## Task details
Count the lines in the entries below that contain the string "pixels". How many are there? Reply with the number only.

[Interface element records]
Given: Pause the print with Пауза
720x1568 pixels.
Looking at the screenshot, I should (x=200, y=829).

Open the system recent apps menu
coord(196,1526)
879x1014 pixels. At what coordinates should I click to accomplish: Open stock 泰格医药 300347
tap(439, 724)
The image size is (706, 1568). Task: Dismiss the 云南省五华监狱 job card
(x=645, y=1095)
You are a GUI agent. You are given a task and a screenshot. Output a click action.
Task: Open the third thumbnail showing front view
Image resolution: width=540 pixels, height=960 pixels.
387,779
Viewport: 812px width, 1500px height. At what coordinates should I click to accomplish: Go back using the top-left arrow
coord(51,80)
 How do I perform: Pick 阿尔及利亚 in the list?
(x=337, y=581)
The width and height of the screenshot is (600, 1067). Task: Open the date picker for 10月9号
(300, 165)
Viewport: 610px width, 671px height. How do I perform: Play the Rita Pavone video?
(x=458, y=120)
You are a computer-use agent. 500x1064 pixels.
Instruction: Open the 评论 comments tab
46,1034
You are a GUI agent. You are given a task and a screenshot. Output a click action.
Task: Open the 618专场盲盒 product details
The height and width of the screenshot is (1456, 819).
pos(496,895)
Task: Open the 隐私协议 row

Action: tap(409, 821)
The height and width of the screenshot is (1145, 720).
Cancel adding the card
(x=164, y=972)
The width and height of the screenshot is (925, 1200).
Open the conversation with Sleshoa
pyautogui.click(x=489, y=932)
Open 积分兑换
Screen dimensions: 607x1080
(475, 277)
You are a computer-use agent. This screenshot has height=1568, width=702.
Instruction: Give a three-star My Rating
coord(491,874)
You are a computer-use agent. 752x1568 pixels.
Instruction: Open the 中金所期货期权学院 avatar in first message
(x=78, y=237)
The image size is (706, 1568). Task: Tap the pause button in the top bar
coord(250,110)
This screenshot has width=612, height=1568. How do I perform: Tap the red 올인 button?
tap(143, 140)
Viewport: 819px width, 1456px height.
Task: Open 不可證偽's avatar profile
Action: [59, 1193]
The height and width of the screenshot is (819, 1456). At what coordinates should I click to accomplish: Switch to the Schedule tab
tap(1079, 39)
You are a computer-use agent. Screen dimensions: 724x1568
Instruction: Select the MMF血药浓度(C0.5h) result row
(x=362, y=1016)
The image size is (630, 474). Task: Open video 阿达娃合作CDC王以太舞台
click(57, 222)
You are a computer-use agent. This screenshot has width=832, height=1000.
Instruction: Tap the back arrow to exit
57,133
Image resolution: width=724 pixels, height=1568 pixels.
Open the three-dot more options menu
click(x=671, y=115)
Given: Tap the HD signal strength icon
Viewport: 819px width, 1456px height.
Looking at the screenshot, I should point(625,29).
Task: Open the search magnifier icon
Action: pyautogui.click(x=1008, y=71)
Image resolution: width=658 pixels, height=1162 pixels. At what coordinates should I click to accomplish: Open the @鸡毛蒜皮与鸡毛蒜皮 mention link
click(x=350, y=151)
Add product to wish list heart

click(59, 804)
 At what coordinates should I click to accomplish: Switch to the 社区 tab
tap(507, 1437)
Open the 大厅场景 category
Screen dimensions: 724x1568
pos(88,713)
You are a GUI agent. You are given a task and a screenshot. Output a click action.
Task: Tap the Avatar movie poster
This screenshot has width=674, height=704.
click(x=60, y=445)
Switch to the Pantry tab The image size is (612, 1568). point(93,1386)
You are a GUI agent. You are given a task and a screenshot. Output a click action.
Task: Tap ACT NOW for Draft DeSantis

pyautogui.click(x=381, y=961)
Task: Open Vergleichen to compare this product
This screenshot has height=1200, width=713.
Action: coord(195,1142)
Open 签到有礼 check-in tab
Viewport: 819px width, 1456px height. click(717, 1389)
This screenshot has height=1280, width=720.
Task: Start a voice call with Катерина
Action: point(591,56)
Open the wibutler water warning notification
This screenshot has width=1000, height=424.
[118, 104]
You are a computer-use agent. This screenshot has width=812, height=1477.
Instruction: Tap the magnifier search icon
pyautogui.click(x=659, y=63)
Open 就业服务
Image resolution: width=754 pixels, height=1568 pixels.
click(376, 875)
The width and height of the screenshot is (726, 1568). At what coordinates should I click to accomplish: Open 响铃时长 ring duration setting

## The answer
8